Moti aquilani: cronaca avvenimenti, 27 febbraio 1971

(ANSA) - L'AQUILA, 27 FEB - Nella notte tra il 26 e il 27 febbraio 1971, scoppiò, incontrollata, la rivolta degli aquilani a difesa delle prerogative del capoluogo di regione. A causare i moti fu il compromesso tra Dc e Pci sull'articolo 2 dello Statuto della Regione: fu annunciata la possibilità di tenere le riunioni di Giunta e Consiglio regionale anche a Pescara, e ci fu la spartizione degli assessorati, con il centro adriatico che ne ebbe sette, importanti a livello economico e amministrativo, mentre all'Aquila ne vennero affidati tre di minore importanza.
    Ecco la cronaca di quelle giornate di scontri e proteste.
    27 febbraio - ore 3-4 - in città si diffonde la voce sull'approvazione dell'articolo contestato, i primi manifestanti costruiscono barricate in tutte le strade di accesso per bloccare gli spostamenti verso Roma, Pescara, Teramo ed Avezzano; anche il traffico interno viene bloccato, con un grande falò di gomme usate ammucchiate ai Quattro Cantoni; - ore 6 - la città viene chiamata alla mobilitazione: suonano le campane delle chiese, girano auto che strombazzano per allertare tutti. Viene annunciato il secondo giorno di sciopero generale.
    - ore 9 - I manifestanti, quattromila persone, rifiutano il patrocinio del Comitato cittadino d'azione per agire cominciando un giro di devastazioni.
    - ore 9.15 - Assalto alla segreteria provinciale del Psdi: volano fuori dalle finestre suppellettili e documenti.
    - ore 9.25 - Assalto alla sede della Dc L'Aquila Centro e alla sede del Pli in via Marelli: devastazioni e distruzioni ovunque.
    - ore 9.40 - Un migliaio di persone si riversa in Piazza Palazzo: comincia l'assedio alla sede del Pci, chiusa e difesa da militanti che vi avevano trascorso la notte; - ore 9.45 - Il Comitato cittadino d'azione diffonde un ordine del giorno in cui si chiedono le dimissioni delle amministrazioni comunale e provinciale.
    - ore 9.50 - Alcune centinaia di persone si staccano dai manifestanti di Piazza Palazzo e assaltano,devastano e bruciano la sede del Comitato Provinciale della Dc.
    - ore 10 - Il sindaco De Rubeis comunica che l'amministrazione comunale si è dimessa.
    - ore 10.10 - Altre persone assaltano e devastano la sede del Psi dopo avere fatto uscire i funzionari del partito.
    - ore 10.20 - Assalto alla sede del Psiup: si devasta e si incendia anche qui.
    - ore 10.40 - La folla torna a piazza Palazzo, nuovo assedio alla sede del Pci in via Paganica, ancora a vuoto.
    - ore 11 - Con la mediazione del questore Introna gli assediati della sede del Pci riescono a lasciare incolumi il palazzo, mentre la folla devasta, distrugge e brucia tutto all'interno.

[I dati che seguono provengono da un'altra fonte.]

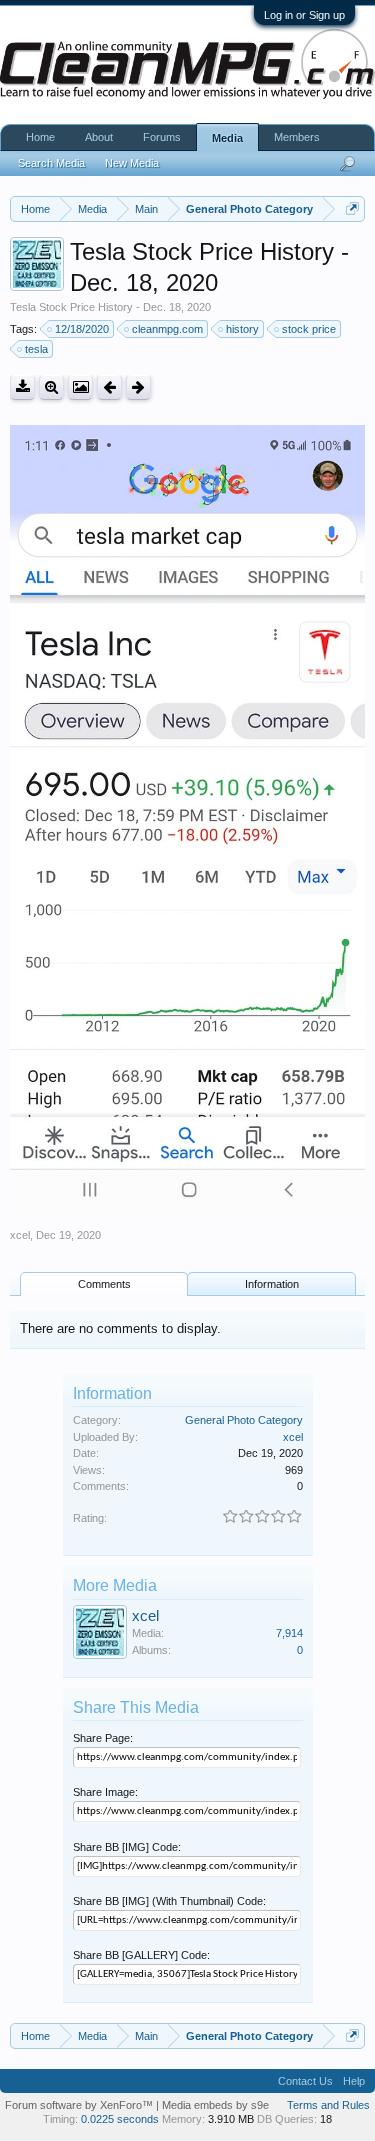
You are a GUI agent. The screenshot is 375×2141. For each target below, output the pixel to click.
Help (354, 2081)
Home (40, 137)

    - ore 16 - Assalto all'abitazione del consigliere regionale e segretario provinciale della Dc Luciano Fabiani: vanno in fumo duemila volumi della biblioteca personale.
    - ore 16.30-17 - Tentativi di aggressione alle abitazioni dei consiglieri regionali Brini (Pci) e Merli (Dc).
    - ore 17.30 - Reparti della Celere intervengono a protezione dell'abitazione del sottosegretario agli Interni, Mariani, utilizzando i lacrimogeni. Avvengono i primi scontri tra la folla e la polizia al centro della città.
    - ore 18.15 - Ci sono i primi arresti. Arrivano feriti e intossicati all'ospedale.
    - ore 18.45 - Primo assalto della folla alla Questura: è respinto.
    - ore 19 - Secondo assalto alla Questura, viene respinto.
    - ore 19.30 - Assedio alla Prefettura: volano sampietrini e molotov, la polizia risponde con cariche e lacrimogeni: è guerriglia urbana che durerà per un'ora e mezza.
    - ore 20 - Una bottiglia molotov finisce su una jeep della polizia in Piazza Palazzo.
    - ore 20.15 - Il posto di pronto intervento dei carabinieri in Piazza Duomo viene scardinato e incendiato.
    - ore 20.30 - I manifestanti distruggono e incendiano una pompa di benzina in Piazza Duomo.
    - ore 21 - La folla si scaglia contro il negozio di Monti, un industriale pescarese, in Corso Vittorio Emanuele, distruggendo e incendiando l'esercizio commerciale. (ANSA).